Multiple Myeloma (MM)
Official diagnosis March 29, 2014
Life is so strange. I had my fifty-fifth birthday covered in hives. I’ve never had hives before in my life. I actually never had much in the way of health problems before. No family history of heart disease or diabetes or that kind of thing. I have lived an active life, always connected to the earth and outdoors. Although, I don’t consider myself a purist, I haven’t smoked cigarettes or drank alcohol for 30 years. Kind of expected to easily live to be a centenarian, like many before in my family.
The doctor said there’s nothing much else they could do for the hives and that they usually go away on their own, as quickly as they appeared, they will also disappear. However, the hives got worse, way worse and the anti-histamines were making me vomit. There came a day when I couldn’t get up to go to work and so I went to the hospital instead.

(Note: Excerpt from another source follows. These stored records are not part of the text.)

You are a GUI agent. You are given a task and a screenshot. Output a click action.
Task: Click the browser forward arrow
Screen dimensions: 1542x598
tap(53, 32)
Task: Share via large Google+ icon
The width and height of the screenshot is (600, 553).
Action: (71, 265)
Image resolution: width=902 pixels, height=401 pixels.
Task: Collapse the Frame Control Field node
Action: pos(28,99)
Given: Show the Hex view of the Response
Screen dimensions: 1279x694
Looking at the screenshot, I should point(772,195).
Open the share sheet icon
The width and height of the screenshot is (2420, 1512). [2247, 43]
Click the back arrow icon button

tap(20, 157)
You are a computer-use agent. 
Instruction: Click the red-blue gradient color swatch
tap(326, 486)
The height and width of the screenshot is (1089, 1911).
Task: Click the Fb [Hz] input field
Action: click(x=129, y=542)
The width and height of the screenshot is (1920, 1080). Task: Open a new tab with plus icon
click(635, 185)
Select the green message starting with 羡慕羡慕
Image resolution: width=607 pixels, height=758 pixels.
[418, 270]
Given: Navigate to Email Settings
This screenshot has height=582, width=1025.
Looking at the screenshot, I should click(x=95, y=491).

I was very dehydrated and initial blood work showed problems with my kidneys. It took several days, several specialists, lots of blood work (good thing I’m not squeamish) and many tests, including a kidney biopsy and a bone marrow biopsy (now that, was painful), to confirm that I had developed Multiple Myeloma (MM). The hives were a symptom of my body rejecting my own cancer ridden blood.
As a result, my kidneys were down to 16% functionality, so at this time they are focusing on getting my kidneys to recover. The good news is that the damage doesn’t appear to be long term, so they have good prospects of stabilizing them before they begin the harsher cancer treatments, which is planned for over the next 12 months or so.
Also on the good news front, I had a CT Scan and specialist can find no damage/lesions to my bone structure so far. No results yet on how aggressive the cancer is spreading in the bone marrow though. Regardless, the specialist assures me they like to think they can control the disease, even though it cannot be eradicated, so I will be living with it hovering in the background for the rest of my life.
Well, at least, the hives are gone now. I was discharged from hospital as an out patient attached to the cancer clinic. So am home again and online (no internet at the hospital). Go back to the clinic Monday for another chemo treatment. I will go to the clinic a minimum of 2 to 3 x week, scheduled for the next 3 months, plus meet with kidney specialists. Eventually, I will be having stem cell transplants.
Doctor says it’s unlikely I will be able to do much if any work over the next 12 months at least, so I am also connecting with a hospital social worker to try figure out how to pay for living expenses in the meantime. In the process of applying through 3 different government agencies, what a nightmare…
Not surprisingly, I had never heard of MM before. But apparently there is no rhyme or reason to where it shows up or who gets it. A totally random disease of the blood and bone marrow. For someone like me that’s just crazy in the making. What? How? Huh? Whyyyyy???